MY grandson went back to school this week. I think the word "reluctantly" is appropriate. Like most seven-year-olds, Joe can think of a zillion things to do with his time other than the three Rs, which I assume are still being taught in school.

They might still be being taught, but one would have reason to doubt that much, if anything, is getting through, given the seriously damaging reports circulating in the national media.

One quoted a leading educationalist who expressed an opinion that the most recent batch of five-year-olds to enter mainstream schools were the most disruptive, unco-operative, badly behaved and, not to put too fine a point on it, "thick" in living memory.

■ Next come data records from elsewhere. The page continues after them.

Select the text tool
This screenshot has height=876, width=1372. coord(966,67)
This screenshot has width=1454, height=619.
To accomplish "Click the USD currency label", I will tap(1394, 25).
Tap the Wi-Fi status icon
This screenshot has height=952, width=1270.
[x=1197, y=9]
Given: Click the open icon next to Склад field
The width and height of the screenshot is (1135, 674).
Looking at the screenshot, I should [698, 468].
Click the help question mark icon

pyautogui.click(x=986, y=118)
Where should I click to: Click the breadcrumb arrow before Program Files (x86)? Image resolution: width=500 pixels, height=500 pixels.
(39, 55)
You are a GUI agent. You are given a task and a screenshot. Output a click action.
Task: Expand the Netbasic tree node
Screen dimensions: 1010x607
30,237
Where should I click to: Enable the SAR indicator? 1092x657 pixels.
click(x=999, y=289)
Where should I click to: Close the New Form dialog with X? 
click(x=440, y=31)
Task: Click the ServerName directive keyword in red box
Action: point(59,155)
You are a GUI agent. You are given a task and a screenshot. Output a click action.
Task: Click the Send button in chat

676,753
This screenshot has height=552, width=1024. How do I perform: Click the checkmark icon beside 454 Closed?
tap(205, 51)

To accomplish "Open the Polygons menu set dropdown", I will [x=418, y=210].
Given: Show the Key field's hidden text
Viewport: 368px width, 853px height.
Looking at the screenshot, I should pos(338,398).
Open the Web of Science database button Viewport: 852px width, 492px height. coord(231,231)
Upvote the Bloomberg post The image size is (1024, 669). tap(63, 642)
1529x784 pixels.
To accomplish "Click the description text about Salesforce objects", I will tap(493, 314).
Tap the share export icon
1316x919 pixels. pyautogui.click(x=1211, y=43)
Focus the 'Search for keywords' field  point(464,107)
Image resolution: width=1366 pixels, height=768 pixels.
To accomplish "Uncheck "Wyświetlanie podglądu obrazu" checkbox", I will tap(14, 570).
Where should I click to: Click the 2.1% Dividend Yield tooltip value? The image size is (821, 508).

Many couldn't talk properly, had no idea how to use a knife and fork and viewed the classroom environment as a cross between hell's waiting room and Stalag Luft III. The blame, he volunteered, had to be laid firmly at the door of uncaring parents, who had little or no communication with their children, sat them in front of the telly with convenience food to eat with their fingers or a spoon, and made no attempt to teach them manners or decent behaviour.

The result had led to anarchy in the classroom, with teachers struggling to contain crowds of mini-hooligans with little interest in learning anything at all except perhaps how to derail a train or vandalise cars, which they can soon pick up from their older siblings, anyway.

I don't know how much of this is an accurate, or fair, description of what is currently going on in our schools. I assume, like most people, that the situation must vary from school to school, area to area, throughout the UK, with the standards perhaps lowest in less well-off inner cities. I could be badly wrong, of course, as affluent areas are capable of producing wrong 'uns, though perhaps not in as many numbers as so-called sink estates where hope is one of the first casualties, along with "future".

I've always believed that teachers belong to a body of professionals grouped under the description "dedicated". They are like doctors, nurses, care workers, social workers, lifeboatmen and women and other rescue personnel. I had no idea they had to be trained in unarmed combat to survive a school term. My schooldays are long gone, but I can honestly say the incidents of pupil insolence were few and far between and always resulted in punishment, including the cane, which is no longer permitted, along with any other means of physical restraint or admonishment. Whether you believe this is a good thing or bad depends on your own view of the way our society is going.

Respect for law and order, other's property and physical wellbeing has been eroded to such an extent that we now have people, particularly the elderly, virtual prisoners in their homes.

If that educationalist is correct and parental supervision, or even interest, in a child's development is minimal, what chance has its teacher? Somewhere between none and zero is my estimate.